At work, ESFPs thrive when they are given flexibility with their schedule and task completion. A more hands-off management style is best for this personality type. ESFPs want to help others and create a sense of togetherness among employee relationships. Because people typically like an ESFP's boldness, keeping them energized will likely have positive benefits on the rest of the employees.
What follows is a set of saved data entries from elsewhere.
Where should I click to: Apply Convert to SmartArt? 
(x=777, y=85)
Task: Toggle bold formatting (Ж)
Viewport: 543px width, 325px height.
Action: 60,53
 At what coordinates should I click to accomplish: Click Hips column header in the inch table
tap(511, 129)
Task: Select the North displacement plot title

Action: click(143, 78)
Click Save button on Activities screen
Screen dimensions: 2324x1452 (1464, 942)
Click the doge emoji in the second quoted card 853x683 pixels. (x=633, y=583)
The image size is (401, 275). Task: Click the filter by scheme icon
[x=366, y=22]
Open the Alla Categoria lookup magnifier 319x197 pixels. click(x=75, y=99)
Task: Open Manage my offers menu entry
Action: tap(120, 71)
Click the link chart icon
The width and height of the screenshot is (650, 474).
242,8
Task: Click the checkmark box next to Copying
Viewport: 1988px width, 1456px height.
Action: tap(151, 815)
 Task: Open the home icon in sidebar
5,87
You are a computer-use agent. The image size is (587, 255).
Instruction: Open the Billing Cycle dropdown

The strengths ESFPs possess make them distinctly suited to work in environments that involve a lot of variety and social interaction. Jobs as counselors and social workers are ideal for this trait. For creativity and an eye for design, "The Entertainer" could enjoy a career as an artist, photographer or fashion designer. An ESFP personality can shine in any field of entertainment such as music, acting or dancing.

Best jobs for ESFPs

Here is a list of 10 jobs well-suited for an ESFP personality type. For the most up-to-date salary information from Indeed, click on the link for each salary below:

1. Social worker

National average salary: $57,579

Primary duties: Social workers offer support to children, adults and families to help improve their lives. They are responsible for providing mental health counseling, making client assessments, finding resources to help the client, advocating for them during crisis and more.

2. Interior designer

National average salary: $58,147 per year

Primary duties: Interior designers are responsible for creating a design based on client goals, ordering materials and services within budget and overseeing the construction process.

3. Paramedic

National average salary: $19.71 per hour

Primary duties: Paramedics are responsible for driving emergency vehicles, responding quickly to emergency calls, providing emergency treatment en route to the hospital, tending to wounds and injuries as well as many other urgent medical situations.

4. Fashion designer

National average salary: $62,930 per year

Primary duties: Fashion designers are responsible for making clothing and accessories for men, women and children. They may also manage or mentor other designers and assist with the marketing of designs.

5. Photographer

National average salary: $14.92 per hour

Primary duties: Photographers are generally responsible for discussing goals with the client and prepping the necessary equipment and scene for the day of the shoot. Afterward, they are responsible for editing and delivering professional quality photos in a timely manner. Freelance photographers have the responsibility of marketing their work and seeking out new clients.

6. Psychologist

National average salary: $85,764 per year

Primary duties: These professionals collect data on clients via interviews, observations, surveys and more. Psychologists are then responsible for assessing that data to determine the best treatment for the client. Some fields are primarily related to the study and analysis of behavior and brain functions.

7. Childcare provider

National average salary: $11.58 per hour

Primary duties: Childcare providers are responsible for providing a safe environment for children, helping children with hygiene and diaper changes, preparing meals and some teaching of primary skills.

8. Human resources specialist

National average salary: $52,867 per year

Primary duties: These professionals ensure that all employees understand and have access to HR policies and all applicable laws. They complete paperwork pertaining to hiring, terminating, promoting or transferring employees. HR specialists are also responsible for mediating work conflicts when they arise.

9. Head coach

National average salary: $33.95 per hour

Primary duties: A head coach of a sports team is responsible for preparing athletes for games, developing talent, preparing strategies for competitions, following regulations of all governing bodies and more.

10. Pediatrician

National average salary: $179,777 per year

Primary duties: A pediatrician’s responsibilities include diagnosing and treating injuries and illness in children and teens, assessing a patient’s medical history and ordering any necessary medical tests.